ファーウェイの特許攻勢は恐るるに足らず!カギを握る「サムスン対アップル」訴訟の判決とは?Photo:PIXTA
*本記事はきんざいOnlineからの転載です。

 過去の中国とのビジネスにおいては、日本企業の特許を侵害されることが中国の知財リスクであった。しかし現在、中国企業が押さえる標準規格の特許を日本企業が使用し、ライセンス料を請求される事象が起きている。この新たな中国の知財リスクへの対処方法として「サムスン対アップル知財高裁大合議判決」を参考にしながら示す。加えて、経済安全保障を回避して、中国最先端技術の果実を取得するビジネスモデルの在り方も展望したい。

ファーウェイが持つ「標準必須特許」

 今年3月以降、日本企業に対して中国通信機器大手の華為技術(ファーウェイ)が、「SEP特許」を用いて攻勢をかけているという記事が新聞各紙を賑わしている。ファーウェイは、米国の経済安全保障で経営が厳しくなり、新たな収入源として知財ビジネスを展開中だ。

 SEP特許とは、Standard Essential Patentの頭文字を取った略称であり、「標準必須特許」を意味する。スマートフォン等の情報通信機器やブルーレイディスクなどの記憶メディア機器において重要となっているものだ。例えば、A社のスマートフォンとG社のスマートフォンが通信する場合、それぞれの会社が異なる技術仕様を採用していると互換性に支障が生じ、正常に電話やメールができない状況が生じる恐れがある。そこで、古くからこのような互換性が問題となる技術分野では、技術仕様に関して標準規格を定めて、各社に共通の技術仕様の製品を作る仕組みが採用されている。その標準規格に必須な特許権をSEP特許という。

FRAND宣言で誰でも特許が利用可能に

 SEP特許は、標準規格に必須の特許権であるため、各社が標準規格に準拠した製品を生産する以上、原則としてこれを使用せざるを得ない。仮に通常の特許権と同じく、特許権者(今回ではファーウェイ側)にSEP特許の権利行使を自由に認めると、標準規格に準拠して利用する側は特許権侵害を主張される可能性がある。特許権者から巨額の損害賠償や差し止め請求をされ、生産中止に追い込まれるリスクがあるため、標準規格に準拠することに躊躇してしまうことが起こり得る。その結果、標準規格の普及が阻害されてしまうだろう。

 他方で、SEP特許だからといって特許権行使が一切許されないとなると、標準規格が普及した後にフリーライド的に参入した会社が標準規格の恩恵を享受できてしまう。そうすると、技術開発に巨額の資金を投じSEP特許を取得した会社は、投下した資本を回収できなくなってしまう。結果として、どの会社も標準規格に関して積極的な技術開発を行わなくなってしまう危険性が生じる。
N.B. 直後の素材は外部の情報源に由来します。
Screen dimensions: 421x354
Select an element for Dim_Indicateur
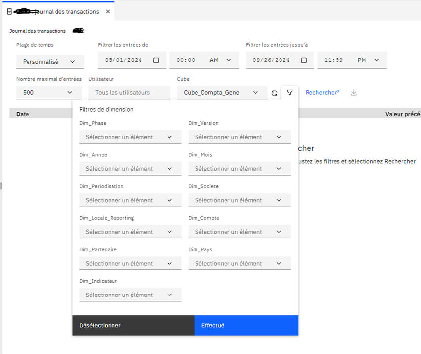130,295
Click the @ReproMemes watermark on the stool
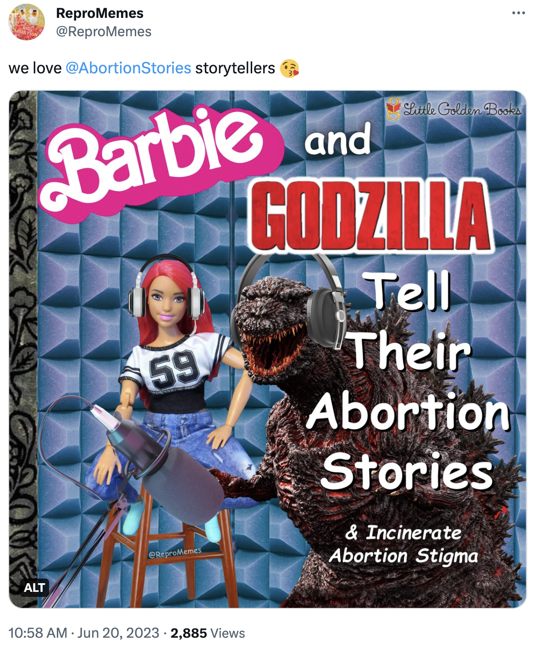Image resolution: width=540 pixels, height=651 pixels. coord(175,552)
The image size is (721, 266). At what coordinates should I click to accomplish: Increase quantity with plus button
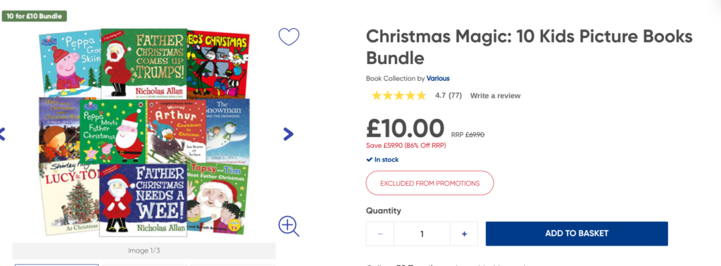[464, 234]
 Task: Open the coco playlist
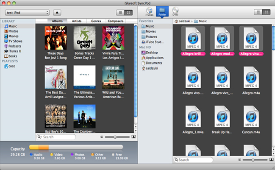tap(12, 66)
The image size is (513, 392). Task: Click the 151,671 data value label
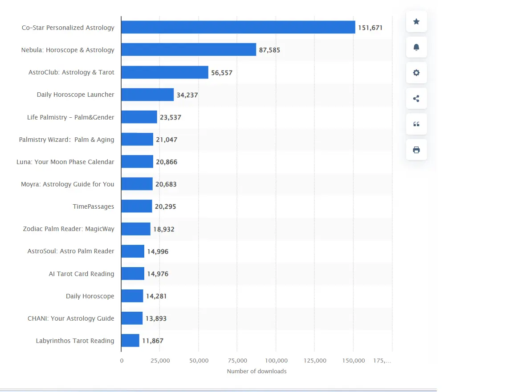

 そこで、標準規格を管理している団体の多くは、SEP特許を保有している特許権者と利用者のバランスを取るために、「IPポリシー」という当該団体が定めたルールにおいて、特許権者に「FRAND宣言」を求める仕組みを導入している。

 FRAND宣言とは、SEP特許を有するすべての特許権者は、標準規格を利用したいと望むすべての者に、「公正」(Fair)、「妥当」(Rational)、「無差別的」(Non-Discriminatory)な条件でライセンスを付与することを約束させることをいう。これにより、標準規格に準拠して利用したい者は、誰でも合理的なロイヤリティーを支払えば利用できるとともに、SEP特許の特許権者は、標準規格を利用する者からロイヤリティーを取得することができる。